As I turned the door knob and peeked outside, Shinobi looked at me with the biggest puppy eyes I had ever seen. Since when did dragons know about the puppy eye trick!?
This was cute, man. Way too cute. More cute than I, a generally stoic person, could handle. To add to the cuteness, its tiny stomach growled. I did a little frustration dance.
“Oh freakin’ fine. You can come along, I guess.”
It leapt into my open arms and rubbed its muzzle against my chest.
“Okay! Okay! But I need you to stay in my sweatshirt pocket, alright? No one can see you.”
I pointed down at my midriff double ended pockets. It looked a little concerned at first. I saw its eyes were glowing golden now and it looked quite content.
Shinobi stayed quiet throughout the car ride to the market nearby. Not bad for a baby dragon. I wondered if all baby dragons were like Shinobi. It felt so warm against my stomach.
I walked through the vegetable racks, picking up some fresh cucumbers and peppers along with basic salad ingredients. I felt a little wiggle. The dragon in my pocket made a noise. I got a few funny looks. I looked back at the few who dared to make eye contact with me. I stared them down with my infamous death stare.
“Gesundheit. I know, I sneeze weird.”
I quickly then rushed out to the checkout counter.
Lunch was satisfying. As expected, Shinobi ate the salad happily on the cold, glass top of the breakfast table, and I ate mine across from it. I didn’t think dragons were one to like vegetables. Interesting.
Shinobi spent the rest of the day with me, comfily hanging out in my sweatshirt hoodie or on my lap as I took care of more work related things, read some books and watched a movie. Fun fact: dragons love rom-coms.

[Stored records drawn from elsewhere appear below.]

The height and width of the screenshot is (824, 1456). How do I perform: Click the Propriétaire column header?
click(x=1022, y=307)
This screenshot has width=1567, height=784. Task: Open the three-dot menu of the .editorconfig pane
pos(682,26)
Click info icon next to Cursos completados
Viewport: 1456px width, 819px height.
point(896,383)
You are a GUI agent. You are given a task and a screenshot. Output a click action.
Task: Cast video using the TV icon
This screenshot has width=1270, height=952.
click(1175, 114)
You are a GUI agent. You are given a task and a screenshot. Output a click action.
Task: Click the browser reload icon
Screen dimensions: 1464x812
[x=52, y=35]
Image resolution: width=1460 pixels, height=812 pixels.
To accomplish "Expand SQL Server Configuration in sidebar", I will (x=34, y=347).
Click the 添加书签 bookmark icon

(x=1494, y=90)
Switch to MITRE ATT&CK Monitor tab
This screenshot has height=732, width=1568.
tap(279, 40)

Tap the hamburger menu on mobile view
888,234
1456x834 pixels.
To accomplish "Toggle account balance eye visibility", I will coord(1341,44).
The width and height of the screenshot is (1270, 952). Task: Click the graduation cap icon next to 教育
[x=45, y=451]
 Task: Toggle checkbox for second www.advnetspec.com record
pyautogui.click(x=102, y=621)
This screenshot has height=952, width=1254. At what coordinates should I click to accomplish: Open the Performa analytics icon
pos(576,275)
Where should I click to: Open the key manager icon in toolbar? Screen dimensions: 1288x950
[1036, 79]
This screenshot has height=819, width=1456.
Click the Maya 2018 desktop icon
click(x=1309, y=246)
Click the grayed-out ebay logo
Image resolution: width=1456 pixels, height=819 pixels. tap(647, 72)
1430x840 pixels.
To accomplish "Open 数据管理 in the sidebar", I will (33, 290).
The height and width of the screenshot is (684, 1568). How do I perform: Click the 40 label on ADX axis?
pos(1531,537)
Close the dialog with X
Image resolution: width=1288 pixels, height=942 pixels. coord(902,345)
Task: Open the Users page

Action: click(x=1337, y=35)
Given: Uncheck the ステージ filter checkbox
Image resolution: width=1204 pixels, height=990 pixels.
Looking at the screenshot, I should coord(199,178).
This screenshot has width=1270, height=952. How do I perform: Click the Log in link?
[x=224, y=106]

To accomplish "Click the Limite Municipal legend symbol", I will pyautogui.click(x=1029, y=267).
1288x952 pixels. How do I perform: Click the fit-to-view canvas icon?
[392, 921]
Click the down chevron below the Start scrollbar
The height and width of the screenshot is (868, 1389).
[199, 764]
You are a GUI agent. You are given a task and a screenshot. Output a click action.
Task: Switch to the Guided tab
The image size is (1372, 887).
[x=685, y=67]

Dinner came and went, and by the time I realized it was night, Shinobi was fast asleep on my lap. I looked at this little creature of ancient lore and magic. A creature feared for its strength yet loved for its grace and archaic beauty.
“Guess we’re going to be family from now on, huh? My first fur baby and it’s a dragon,” I chuckled to myself.
As I carried Shinobi to bed with me, I couldn’t help but realize how different life was going to be for me from now on. A life with a dragon that arrived on my doorstep on a cold winter morning.